» WHAT YOU HAVE TO DO:
From the entries that follow, report every line in which "computer" occurs.
───── RECORDS SUPPLIED
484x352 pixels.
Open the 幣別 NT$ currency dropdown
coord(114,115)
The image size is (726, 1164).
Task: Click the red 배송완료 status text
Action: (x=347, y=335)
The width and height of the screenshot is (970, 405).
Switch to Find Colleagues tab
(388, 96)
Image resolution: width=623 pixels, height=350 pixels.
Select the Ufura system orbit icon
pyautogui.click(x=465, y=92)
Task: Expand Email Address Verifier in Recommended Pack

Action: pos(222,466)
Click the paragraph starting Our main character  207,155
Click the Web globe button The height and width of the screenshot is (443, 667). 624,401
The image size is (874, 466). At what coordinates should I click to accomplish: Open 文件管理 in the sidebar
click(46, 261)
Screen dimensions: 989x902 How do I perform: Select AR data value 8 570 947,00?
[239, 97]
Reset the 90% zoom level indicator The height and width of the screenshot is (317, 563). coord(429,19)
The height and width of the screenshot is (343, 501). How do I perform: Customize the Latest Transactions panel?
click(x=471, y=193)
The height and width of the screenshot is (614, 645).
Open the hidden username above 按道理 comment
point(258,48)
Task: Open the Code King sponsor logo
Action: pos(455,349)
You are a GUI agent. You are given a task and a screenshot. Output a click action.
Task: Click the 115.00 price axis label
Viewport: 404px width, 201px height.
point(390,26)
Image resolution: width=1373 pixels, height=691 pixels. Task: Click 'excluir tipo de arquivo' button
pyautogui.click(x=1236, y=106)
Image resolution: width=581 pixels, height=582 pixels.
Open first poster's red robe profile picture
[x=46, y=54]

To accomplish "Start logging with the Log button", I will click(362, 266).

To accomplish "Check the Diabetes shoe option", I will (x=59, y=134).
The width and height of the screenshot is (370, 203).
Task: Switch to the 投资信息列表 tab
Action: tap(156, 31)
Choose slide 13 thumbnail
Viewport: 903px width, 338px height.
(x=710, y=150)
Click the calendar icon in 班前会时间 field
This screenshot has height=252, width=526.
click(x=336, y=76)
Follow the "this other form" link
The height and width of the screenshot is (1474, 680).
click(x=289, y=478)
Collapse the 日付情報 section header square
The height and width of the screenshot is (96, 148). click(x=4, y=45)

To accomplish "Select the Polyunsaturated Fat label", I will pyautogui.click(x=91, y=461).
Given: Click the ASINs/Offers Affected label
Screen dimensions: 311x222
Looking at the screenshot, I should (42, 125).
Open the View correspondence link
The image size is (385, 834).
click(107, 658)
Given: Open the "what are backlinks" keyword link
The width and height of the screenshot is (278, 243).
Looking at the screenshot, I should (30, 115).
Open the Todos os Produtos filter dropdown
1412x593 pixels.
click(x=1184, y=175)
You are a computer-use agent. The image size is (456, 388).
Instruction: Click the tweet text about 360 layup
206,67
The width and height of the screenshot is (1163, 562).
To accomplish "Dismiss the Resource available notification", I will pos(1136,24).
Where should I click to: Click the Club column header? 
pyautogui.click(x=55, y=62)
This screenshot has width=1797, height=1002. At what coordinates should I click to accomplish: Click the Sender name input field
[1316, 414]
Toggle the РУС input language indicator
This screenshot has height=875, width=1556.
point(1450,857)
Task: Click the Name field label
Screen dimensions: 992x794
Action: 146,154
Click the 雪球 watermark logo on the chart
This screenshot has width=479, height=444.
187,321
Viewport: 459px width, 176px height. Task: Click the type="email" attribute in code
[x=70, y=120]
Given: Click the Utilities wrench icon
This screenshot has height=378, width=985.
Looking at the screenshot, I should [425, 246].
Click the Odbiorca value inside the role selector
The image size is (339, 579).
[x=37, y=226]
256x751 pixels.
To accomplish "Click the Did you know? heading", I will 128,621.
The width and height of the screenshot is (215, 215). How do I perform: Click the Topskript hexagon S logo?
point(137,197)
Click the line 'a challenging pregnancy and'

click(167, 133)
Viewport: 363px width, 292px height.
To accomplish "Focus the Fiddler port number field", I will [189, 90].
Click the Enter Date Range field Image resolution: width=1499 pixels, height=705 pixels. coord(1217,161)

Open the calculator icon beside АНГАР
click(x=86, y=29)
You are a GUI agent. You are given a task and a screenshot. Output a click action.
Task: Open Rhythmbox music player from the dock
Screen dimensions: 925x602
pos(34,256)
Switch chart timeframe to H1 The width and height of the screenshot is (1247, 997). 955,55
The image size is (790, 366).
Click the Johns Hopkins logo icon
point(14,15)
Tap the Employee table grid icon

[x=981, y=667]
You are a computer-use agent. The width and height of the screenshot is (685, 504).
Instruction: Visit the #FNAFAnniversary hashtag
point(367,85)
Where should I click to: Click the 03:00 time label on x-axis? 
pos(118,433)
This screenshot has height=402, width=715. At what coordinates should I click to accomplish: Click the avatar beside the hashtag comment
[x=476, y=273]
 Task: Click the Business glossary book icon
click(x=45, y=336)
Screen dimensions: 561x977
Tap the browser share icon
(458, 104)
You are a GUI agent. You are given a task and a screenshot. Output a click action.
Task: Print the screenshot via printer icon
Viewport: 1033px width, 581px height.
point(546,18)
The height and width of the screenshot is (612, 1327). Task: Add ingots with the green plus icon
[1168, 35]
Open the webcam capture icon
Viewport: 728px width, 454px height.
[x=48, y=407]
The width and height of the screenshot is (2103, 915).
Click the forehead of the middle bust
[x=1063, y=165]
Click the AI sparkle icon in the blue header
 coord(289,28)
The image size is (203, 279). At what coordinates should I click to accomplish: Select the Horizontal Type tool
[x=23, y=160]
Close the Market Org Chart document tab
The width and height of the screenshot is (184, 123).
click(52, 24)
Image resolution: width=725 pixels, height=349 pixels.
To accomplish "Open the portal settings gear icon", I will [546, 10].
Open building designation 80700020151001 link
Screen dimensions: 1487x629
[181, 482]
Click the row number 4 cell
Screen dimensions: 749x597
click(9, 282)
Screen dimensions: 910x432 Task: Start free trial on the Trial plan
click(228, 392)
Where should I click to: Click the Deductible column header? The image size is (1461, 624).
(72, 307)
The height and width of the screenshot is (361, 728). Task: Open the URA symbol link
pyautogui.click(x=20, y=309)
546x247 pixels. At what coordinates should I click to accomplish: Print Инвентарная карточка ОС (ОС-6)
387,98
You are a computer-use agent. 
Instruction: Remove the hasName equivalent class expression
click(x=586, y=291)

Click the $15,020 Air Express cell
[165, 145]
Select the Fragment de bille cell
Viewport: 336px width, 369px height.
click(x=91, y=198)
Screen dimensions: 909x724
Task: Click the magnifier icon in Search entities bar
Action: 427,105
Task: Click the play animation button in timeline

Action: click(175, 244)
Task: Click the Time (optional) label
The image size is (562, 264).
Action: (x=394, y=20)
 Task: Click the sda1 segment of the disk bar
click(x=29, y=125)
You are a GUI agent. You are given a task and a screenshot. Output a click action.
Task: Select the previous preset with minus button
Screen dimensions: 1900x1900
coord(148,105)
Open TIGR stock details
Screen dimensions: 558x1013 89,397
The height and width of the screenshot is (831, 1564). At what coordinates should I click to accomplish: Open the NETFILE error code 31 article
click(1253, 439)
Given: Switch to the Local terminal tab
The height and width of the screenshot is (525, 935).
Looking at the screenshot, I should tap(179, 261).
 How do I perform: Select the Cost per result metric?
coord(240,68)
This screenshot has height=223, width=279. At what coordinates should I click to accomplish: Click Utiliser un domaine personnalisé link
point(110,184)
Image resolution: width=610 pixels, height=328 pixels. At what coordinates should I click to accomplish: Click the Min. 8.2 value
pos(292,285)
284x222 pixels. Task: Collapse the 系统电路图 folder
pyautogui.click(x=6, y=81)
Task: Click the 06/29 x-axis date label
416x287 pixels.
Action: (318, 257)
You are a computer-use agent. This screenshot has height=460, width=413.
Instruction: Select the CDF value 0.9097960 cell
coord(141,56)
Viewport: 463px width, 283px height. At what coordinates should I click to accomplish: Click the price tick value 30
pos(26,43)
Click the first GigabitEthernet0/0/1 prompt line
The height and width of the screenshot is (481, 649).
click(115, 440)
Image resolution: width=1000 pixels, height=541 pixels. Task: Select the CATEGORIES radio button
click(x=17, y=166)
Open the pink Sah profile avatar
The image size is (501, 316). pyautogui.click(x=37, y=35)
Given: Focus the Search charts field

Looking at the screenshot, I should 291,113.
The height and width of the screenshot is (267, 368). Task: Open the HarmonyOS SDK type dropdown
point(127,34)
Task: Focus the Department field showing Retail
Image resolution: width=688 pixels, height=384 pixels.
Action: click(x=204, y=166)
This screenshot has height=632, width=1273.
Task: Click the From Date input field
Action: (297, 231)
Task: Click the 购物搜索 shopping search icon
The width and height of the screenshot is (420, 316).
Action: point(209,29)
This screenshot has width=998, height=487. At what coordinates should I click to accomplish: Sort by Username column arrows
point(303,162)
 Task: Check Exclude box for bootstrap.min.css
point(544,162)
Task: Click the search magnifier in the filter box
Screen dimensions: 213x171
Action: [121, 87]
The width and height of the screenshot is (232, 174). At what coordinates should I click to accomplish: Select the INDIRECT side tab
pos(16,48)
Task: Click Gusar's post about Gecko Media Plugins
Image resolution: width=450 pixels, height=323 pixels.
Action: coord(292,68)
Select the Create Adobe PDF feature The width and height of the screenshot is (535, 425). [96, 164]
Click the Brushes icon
──────────
» RESULT OF THIS TASK:
You are a computer-use agent. The image size is (456, 388).
You are a computer-use agent. The width and height of the screenshot is (685, 504).
You are a computer-use agent. 
You are a computer-use agent. This screenshot has height=460, width=413.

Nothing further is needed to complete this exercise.